======== Provided text
Backwards compatibly

Another key to working on the trunk has been our interface versioning strategy. Since we mostly provide REST services we actually where forced into branching once or twice where we had not other option and that was due to not being backwards compatible on our interfaces. We couldn't take the trunk into production because the changes where not backwards compliant and our tests had been changed to map the new reality. This is what lead to our new interface strategy where we among things never ever change interfaces or payloads, just add new ones and deprecate old ones.

Everything that interfaces the outside world needs to be kept backwards compatible or program management and timing issues will force inevitable branching.

Not what I expected

When we first deiced to work solely on the trunk I thought it was gonna be all about testing. Its important but I think people management has been a bigger investment (at least measured in mental energy drain) and importance of good architecture was under rated.

Wednesday, January 9, 2013

Test for runtime

Traditionally our testers have been responsible fore functional testing, load testing and in some cases for some failover testing. This covers our functional requirements and some of our supplemental requirements as well. Though it doesn't cover the full set of supplemental requirements and we haven't really taken many stabs at automating these in the past.

The fact that we haven't really tested all the supplemental requirements also leaves a big question, who's responsibility is verification of supplemental requirements? Lets park that question for a little bit. To be truthful we don't really design for runtime either. Our supplemental requirements almost always come as an afterthought and after the system is in production. They always tend to get lost in the race for features to get ready.

In our current project we try to improve on this but we are still not doing it well enough. We added some of the logging related requirements early but we have no requirement spec and no verification of the requirements.

The logging we added was checkpoint logging and performance logging. Both these are requirements from our operations department. The checkpoint logging is a functional log which just contain key events in an integration. It's used by our first line support to do initial investigation. The performance log is for monitoring performance of defined parts of the system. It's used by operation for monitoring the application.

Lets use user registration as an example (its a fictive example).

1. User enters name, username, password and email into a web form.
2. System verifies the form.
3. System calls a legacy system to see if the email is registered in that system as well.
================
======== Given information
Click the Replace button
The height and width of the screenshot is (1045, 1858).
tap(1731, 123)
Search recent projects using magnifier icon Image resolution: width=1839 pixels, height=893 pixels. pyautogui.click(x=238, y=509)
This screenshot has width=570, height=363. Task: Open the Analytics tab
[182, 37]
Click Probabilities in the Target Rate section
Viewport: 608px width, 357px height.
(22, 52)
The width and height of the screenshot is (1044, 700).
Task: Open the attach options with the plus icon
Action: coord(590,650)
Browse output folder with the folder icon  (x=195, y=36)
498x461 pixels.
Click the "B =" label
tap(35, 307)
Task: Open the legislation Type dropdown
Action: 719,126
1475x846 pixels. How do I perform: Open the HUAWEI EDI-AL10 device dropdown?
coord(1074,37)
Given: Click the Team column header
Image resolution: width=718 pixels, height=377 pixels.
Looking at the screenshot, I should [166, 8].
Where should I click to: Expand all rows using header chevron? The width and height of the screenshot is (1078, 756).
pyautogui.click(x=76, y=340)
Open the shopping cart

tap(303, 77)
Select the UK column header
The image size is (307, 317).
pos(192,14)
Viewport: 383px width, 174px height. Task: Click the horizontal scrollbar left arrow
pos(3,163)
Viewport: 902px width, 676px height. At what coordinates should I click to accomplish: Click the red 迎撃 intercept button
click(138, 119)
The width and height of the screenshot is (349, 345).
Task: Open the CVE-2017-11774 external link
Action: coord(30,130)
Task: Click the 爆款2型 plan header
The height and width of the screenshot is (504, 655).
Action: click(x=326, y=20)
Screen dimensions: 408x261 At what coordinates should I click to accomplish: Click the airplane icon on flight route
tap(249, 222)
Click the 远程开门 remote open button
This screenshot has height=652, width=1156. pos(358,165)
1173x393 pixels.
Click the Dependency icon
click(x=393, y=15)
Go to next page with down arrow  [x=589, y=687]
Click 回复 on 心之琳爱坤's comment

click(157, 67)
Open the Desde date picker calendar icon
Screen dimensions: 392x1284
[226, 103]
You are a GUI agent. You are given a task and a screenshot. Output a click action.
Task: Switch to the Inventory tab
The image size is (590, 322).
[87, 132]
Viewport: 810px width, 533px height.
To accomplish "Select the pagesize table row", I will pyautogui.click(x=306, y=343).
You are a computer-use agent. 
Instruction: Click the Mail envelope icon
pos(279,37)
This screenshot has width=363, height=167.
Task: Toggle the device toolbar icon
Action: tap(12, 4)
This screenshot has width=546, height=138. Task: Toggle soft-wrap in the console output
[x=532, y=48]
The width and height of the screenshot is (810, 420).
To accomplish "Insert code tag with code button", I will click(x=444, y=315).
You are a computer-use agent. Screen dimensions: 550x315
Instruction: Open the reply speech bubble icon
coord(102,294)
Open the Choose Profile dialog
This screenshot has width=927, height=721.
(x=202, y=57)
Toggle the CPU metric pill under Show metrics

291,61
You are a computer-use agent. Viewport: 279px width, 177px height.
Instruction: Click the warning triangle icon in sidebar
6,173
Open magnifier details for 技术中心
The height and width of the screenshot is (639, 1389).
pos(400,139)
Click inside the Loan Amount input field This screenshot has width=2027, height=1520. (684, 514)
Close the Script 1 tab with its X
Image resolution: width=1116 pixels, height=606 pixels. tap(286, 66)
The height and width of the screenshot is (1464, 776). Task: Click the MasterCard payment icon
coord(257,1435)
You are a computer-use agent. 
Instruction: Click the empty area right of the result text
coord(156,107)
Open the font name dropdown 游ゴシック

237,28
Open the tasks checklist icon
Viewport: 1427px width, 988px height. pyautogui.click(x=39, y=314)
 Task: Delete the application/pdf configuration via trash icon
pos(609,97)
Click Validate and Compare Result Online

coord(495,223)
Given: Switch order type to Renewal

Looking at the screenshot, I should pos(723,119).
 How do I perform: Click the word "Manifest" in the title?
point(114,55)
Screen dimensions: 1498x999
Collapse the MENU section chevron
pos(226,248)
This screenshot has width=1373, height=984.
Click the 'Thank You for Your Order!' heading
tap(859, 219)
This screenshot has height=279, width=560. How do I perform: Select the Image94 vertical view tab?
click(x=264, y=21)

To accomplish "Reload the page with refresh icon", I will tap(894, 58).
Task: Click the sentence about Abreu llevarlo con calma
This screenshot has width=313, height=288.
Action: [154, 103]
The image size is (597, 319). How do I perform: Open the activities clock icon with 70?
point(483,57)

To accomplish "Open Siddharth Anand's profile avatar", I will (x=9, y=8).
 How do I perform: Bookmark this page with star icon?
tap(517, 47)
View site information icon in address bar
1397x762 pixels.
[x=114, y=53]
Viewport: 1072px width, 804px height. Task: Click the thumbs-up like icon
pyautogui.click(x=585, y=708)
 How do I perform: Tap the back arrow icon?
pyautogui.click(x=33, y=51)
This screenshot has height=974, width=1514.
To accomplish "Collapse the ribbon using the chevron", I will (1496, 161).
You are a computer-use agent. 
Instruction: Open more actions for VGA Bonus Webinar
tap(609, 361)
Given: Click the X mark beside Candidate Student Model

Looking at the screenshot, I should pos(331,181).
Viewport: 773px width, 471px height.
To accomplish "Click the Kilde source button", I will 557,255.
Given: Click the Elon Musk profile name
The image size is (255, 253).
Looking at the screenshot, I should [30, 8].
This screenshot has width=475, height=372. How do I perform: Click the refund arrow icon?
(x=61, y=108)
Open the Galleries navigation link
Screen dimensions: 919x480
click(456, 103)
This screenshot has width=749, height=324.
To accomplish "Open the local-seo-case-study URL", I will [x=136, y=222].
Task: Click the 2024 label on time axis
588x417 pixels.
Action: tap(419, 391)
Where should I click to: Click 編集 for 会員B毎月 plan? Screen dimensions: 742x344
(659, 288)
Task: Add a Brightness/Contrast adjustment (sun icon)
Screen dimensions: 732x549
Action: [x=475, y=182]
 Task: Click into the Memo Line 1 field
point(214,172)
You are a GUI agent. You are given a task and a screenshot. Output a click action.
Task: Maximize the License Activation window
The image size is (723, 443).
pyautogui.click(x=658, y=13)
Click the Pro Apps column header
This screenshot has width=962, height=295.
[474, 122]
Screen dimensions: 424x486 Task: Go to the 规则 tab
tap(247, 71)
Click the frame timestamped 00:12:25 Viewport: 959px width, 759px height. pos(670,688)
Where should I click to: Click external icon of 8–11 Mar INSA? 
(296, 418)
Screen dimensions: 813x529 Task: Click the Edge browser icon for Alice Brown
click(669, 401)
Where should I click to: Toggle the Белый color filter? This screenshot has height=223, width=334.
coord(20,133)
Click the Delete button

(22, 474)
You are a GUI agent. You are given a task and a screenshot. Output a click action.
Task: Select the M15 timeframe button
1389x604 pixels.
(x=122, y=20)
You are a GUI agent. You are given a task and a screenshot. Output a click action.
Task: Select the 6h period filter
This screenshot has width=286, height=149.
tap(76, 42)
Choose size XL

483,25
================
Continue the post on testing for runtime requirements from its final sentence, carrying the user registration steps forward from step 3.

3a. If user registered in legacy system with username and password matching the userid is returned from that system.
4. System persists user.
5. Email is sent to user.
6. Confirmation view displayed.

From this we can derive some good checkpoints.

2013-01-07 21:30:07:974 | null | Verified user form name=Ted, username=JohnDoe, email=joe@some.tst
2013-01-07 21:30:08:234 | usr123 | User found in legacy system
2013-01-07 21:30:08:567 | usr123 | User persisted
2013-01-07 21:30:08:961 | usr123 | User notified at joe@some.tst

The performance log could look something like this.

2013-01-07 21:30:07:974 | usr123 | Legacy lookup completed | 250 | ms
2013-01-07 21:30:08:566 | usr123 | User persisted | 92 | ms
2013-01-07 21:30:08:961 | usr123 | User registration completed | 976 | ms

This is all nice but who decides what checkpoints should be logged? Who verifies it?

Personally I would like to make the verification the responsibility of the testers. Though I've never been in a project where testers have owned the verification of any kind of logging. This logging is in fact not "just" logging but system output, hence should definitely be verified by the testers. By making this the responsibility of the tester it also trains the tester in how the system is monitored in production.

So how do can this be tested?

Lets make a pseudo Fitnesse table to describe the test case .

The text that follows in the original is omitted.